**WORK TASK**
Arrange the records below as a Markdown table with two columns, Row and Line. Give each nonblank line its own numbered row and leave out the blank lines.

[Source data]
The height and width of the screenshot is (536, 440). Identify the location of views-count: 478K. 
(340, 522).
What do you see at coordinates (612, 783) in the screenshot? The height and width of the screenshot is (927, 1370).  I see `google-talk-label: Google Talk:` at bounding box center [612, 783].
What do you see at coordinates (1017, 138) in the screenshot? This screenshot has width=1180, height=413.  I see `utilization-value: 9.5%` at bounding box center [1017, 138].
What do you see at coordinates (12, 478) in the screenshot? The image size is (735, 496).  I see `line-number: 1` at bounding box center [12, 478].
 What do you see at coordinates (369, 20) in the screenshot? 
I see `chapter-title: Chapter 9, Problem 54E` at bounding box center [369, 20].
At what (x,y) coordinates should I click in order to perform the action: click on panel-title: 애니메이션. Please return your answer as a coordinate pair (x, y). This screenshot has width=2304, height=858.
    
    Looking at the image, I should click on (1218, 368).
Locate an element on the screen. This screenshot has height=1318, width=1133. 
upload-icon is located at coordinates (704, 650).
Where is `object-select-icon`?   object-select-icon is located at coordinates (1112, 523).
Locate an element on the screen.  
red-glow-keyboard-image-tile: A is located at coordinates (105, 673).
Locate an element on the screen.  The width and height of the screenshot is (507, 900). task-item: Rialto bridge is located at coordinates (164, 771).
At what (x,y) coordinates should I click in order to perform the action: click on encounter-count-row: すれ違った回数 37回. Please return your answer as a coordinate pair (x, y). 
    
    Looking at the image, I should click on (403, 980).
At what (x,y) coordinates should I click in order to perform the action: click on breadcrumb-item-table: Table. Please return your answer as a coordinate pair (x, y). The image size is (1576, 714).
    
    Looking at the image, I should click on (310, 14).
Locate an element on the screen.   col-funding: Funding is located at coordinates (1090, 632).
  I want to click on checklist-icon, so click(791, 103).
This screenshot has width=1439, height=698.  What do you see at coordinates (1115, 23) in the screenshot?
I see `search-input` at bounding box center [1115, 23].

**SOLUTION FOR THIS EXERCISE**
| Row | Line |
|---|---|
| 1 | The height and width of the screenshot is (536, 440). Identify the location of views-count: 478K.  |
| 2 | (340, 522). |
| 3 | What do you see at coordinates (612, 783) in the screenshot? The height and width of the screenshot is (927, 1370).  I see `google-talk-label: Google Talk:` at bounding box center [612, 783]. |
| 4 | What do you see at coordinates (1017, 138) in the screenshot? This screenshot has width=1180, height=413.  I see `utilization-value: 9.5%` at bounding box center [1017, 138]. |
| 5 | What do you see at coordinates (12, 478) in the screenshot? The image size is (735, 496).  I see `line-number: 1` at bounding box center [12, 478]. |
| 6 |  What do you see at coordinates (369, 20) in the screenshot?  |
| 7 | I see `chapter-title: Chapter 9, Problem 54E` at bounding box center [369, 20]. |
| 8 | At what (x,y) coordinates should I click in order to perform the action: click on panel-title: 애니메이션. Please return your answer as a coordinate pair (x, y). This screenshot has width=2304, height=858. |
| 9 |     Looking at the image, I should click on (1218, 368). |
| 10 | Locate an element on the screen. This screenshot has height=1318, width=1133.  |
| 11 | upload-icon is located at coordinates (704, 650). |
| 12 | Where is `object-select-icon`?   object-select-icon is located at coordinates (1112, 523). |
| 13 | Locate an element on the screen.   |
| 14 | red-glow-keyboard-image-tile: A is located at coordinates (105, 673). |
| 15 | Locate an element on the screen.  The width and height of the screenshot is (507, 900). task-item: Rialto bridge is located at coordinates (164, 771). |
| 16 | At what (x,y) coordinates should I click in order to perform the action: click on encounter-count-row: すれ違った回数 37回. Please return your answer as a coordinate pair (x, y).  |
| 17 |     Looking at the image, I should click on (403, 980). |
| 18 | At what (x,y) coordinates should I click in order to perform the action: click on breadcrumb-item-table: Table. Please return your answer as a coordinate pair (x, y). The image size is (1576, 714). |
| 19 |     Looking at the image, I should click on (310, 14). |
| 20 | Locate an element on the screen.   col-funding: Funding is located at coordinates (1090, 632). |
| 21 |   I want to click on checklist-icon, so click(791, 103). |
| 22 | This screenshot has width=1439, height=698.  What do you see at coordinates (1115, 23) in the screenshot? |
| 23 | I see `search-input` at bounding box center [1115, 23]. |